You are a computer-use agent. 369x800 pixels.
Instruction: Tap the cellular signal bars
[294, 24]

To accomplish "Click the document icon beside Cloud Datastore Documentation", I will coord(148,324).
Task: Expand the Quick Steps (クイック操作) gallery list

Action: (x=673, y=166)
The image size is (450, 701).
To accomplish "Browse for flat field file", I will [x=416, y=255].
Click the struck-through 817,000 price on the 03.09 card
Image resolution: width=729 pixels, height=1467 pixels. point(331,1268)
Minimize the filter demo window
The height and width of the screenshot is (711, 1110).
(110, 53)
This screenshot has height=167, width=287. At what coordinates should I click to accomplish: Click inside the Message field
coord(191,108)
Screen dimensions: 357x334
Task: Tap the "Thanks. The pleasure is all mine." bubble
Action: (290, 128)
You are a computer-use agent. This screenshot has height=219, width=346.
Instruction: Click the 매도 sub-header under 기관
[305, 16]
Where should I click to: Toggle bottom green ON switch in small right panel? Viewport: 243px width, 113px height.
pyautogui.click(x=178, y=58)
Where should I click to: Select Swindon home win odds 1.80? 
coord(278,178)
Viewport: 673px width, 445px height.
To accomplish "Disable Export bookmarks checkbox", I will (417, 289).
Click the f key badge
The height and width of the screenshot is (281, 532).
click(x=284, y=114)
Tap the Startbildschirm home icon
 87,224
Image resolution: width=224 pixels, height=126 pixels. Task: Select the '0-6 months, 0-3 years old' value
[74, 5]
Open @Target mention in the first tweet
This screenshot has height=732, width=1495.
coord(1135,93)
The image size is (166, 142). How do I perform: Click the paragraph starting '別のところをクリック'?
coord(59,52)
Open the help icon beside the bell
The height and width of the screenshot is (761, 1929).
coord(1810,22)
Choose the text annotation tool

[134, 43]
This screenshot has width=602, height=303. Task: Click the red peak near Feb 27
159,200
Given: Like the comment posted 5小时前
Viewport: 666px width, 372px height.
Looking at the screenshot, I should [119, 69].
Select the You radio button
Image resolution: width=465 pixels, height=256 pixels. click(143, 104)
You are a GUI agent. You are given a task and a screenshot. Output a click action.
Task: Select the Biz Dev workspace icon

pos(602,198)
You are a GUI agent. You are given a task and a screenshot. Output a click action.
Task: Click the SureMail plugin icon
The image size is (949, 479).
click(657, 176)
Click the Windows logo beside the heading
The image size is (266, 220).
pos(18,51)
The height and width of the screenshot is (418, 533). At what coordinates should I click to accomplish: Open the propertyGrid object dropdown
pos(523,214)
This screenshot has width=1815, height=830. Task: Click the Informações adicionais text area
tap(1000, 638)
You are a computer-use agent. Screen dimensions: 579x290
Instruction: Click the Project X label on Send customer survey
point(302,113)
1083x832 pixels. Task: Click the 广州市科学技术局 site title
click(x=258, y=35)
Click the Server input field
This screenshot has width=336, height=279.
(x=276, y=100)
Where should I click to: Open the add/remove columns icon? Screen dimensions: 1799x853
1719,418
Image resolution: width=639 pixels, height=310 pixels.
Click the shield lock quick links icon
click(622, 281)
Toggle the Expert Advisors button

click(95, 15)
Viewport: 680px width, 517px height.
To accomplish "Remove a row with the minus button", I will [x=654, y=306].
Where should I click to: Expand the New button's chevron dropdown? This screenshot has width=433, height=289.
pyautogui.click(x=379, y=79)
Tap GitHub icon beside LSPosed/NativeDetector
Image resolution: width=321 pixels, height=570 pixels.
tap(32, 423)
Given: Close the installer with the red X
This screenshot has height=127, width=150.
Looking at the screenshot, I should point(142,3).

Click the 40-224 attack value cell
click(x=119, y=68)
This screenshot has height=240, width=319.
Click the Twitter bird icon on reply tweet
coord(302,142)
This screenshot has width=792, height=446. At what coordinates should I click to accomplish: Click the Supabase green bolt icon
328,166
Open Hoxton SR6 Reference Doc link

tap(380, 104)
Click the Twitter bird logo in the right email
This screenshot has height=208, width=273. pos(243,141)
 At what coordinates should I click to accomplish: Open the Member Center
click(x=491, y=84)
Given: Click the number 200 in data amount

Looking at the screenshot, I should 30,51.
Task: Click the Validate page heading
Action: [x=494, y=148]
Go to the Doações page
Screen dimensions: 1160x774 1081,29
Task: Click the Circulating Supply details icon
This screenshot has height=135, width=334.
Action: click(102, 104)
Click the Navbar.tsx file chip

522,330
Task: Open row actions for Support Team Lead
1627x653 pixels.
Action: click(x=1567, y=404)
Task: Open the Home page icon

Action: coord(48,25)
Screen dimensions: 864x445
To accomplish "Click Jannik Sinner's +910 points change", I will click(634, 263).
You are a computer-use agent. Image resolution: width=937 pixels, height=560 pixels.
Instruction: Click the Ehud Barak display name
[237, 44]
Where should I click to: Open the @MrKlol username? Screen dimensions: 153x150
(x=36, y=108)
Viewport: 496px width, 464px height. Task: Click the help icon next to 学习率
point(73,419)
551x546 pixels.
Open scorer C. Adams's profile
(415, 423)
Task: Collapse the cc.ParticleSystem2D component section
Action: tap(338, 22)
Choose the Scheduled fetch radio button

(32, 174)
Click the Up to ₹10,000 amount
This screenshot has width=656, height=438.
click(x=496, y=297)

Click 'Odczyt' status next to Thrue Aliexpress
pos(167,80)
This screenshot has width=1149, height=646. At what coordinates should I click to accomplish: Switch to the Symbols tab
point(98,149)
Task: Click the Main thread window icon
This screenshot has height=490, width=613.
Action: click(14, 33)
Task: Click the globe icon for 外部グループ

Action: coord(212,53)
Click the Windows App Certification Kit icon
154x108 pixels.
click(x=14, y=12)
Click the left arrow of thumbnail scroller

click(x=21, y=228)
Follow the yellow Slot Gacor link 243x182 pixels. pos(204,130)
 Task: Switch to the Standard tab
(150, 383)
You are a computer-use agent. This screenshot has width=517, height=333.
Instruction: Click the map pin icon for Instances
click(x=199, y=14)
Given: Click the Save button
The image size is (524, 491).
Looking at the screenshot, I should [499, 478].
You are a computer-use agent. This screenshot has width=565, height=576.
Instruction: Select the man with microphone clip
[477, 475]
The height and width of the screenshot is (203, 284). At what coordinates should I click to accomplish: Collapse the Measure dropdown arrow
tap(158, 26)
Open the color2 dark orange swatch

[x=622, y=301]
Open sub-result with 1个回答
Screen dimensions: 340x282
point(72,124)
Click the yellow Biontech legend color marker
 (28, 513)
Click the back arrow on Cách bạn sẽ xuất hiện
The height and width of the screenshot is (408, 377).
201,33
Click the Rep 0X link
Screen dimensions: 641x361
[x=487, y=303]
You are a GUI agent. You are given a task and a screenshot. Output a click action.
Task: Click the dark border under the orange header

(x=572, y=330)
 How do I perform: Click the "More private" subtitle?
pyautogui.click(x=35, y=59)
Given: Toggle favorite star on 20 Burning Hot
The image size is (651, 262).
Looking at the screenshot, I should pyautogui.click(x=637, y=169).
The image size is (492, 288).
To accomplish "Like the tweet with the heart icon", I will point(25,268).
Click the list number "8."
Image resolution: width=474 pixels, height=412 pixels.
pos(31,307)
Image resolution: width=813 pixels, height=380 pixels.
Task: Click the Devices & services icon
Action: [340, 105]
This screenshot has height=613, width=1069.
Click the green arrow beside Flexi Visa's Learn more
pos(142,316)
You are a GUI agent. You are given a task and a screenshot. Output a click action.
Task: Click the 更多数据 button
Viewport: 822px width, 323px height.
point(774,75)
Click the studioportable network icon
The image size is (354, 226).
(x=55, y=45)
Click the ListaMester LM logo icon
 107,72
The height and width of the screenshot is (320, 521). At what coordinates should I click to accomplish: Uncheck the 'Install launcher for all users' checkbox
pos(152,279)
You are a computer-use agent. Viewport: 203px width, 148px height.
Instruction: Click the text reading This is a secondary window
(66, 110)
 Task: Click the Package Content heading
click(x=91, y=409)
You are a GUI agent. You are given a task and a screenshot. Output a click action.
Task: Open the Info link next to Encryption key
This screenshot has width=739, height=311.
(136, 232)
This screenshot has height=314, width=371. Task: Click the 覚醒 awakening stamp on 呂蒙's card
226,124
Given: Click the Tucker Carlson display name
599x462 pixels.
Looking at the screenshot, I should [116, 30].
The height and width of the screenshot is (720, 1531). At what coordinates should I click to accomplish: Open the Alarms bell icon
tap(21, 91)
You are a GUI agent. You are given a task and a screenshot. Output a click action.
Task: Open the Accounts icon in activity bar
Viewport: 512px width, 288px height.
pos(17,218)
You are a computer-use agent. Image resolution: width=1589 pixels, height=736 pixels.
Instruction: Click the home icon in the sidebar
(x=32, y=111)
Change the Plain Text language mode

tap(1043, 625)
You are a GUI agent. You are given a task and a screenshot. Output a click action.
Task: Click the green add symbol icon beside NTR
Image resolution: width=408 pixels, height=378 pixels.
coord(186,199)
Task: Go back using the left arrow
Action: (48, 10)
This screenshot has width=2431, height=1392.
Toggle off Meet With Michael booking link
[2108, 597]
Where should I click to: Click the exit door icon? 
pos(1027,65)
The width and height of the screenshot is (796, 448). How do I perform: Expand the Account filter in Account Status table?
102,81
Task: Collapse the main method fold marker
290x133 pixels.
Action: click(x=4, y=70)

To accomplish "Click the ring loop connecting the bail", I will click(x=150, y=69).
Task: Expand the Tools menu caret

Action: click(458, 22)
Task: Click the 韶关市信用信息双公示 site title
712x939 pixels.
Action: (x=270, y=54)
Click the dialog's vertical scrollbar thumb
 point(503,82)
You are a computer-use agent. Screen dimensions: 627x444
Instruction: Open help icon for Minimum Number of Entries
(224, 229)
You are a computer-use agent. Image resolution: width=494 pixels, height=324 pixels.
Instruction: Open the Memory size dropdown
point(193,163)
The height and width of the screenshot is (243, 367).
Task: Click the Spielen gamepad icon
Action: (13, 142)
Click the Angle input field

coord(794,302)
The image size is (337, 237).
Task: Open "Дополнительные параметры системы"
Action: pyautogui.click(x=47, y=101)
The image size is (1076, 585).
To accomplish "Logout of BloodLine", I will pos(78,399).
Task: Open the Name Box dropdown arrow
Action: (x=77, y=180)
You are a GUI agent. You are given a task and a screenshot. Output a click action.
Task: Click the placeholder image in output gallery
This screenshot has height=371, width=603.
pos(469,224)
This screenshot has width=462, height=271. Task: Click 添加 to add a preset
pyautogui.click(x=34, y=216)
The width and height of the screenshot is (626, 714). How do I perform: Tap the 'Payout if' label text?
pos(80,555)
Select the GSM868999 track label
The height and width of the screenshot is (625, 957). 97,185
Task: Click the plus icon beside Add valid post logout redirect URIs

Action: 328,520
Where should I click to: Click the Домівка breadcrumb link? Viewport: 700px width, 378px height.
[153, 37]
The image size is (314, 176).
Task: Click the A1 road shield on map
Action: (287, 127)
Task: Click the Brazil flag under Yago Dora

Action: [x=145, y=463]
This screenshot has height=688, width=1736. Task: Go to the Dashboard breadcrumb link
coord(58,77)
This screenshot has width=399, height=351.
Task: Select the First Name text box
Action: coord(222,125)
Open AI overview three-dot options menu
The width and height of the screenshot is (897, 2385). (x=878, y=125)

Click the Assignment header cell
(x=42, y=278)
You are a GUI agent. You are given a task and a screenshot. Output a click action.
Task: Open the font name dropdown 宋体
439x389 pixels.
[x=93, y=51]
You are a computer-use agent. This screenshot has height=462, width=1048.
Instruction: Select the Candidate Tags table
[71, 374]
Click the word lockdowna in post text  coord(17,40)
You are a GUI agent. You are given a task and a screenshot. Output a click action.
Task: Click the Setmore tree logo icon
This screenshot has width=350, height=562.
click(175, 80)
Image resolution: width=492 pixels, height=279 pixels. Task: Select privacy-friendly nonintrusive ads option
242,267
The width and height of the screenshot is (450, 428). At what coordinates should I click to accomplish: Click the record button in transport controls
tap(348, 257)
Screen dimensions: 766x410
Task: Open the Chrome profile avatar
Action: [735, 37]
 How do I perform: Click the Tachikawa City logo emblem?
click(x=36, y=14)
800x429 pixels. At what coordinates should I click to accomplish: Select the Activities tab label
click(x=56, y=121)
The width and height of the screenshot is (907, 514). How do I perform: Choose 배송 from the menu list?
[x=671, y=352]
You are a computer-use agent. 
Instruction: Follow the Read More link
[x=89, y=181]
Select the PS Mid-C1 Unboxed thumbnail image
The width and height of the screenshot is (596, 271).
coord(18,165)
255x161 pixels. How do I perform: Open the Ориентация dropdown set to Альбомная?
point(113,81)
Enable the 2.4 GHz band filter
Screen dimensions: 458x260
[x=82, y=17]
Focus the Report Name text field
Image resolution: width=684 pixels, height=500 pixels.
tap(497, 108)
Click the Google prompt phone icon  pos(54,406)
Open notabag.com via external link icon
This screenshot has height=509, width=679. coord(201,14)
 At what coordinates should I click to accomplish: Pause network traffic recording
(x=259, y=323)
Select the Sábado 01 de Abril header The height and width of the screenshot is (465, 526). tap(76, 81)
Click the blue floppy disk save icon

— What needs to be done —
Scan the material for the string "Like". Copy each line where it appears.

— Exercise result —
Given: Like the comment posted 5小时前
To accomplish "Like the tweet with the heart icon", I will point(25,268).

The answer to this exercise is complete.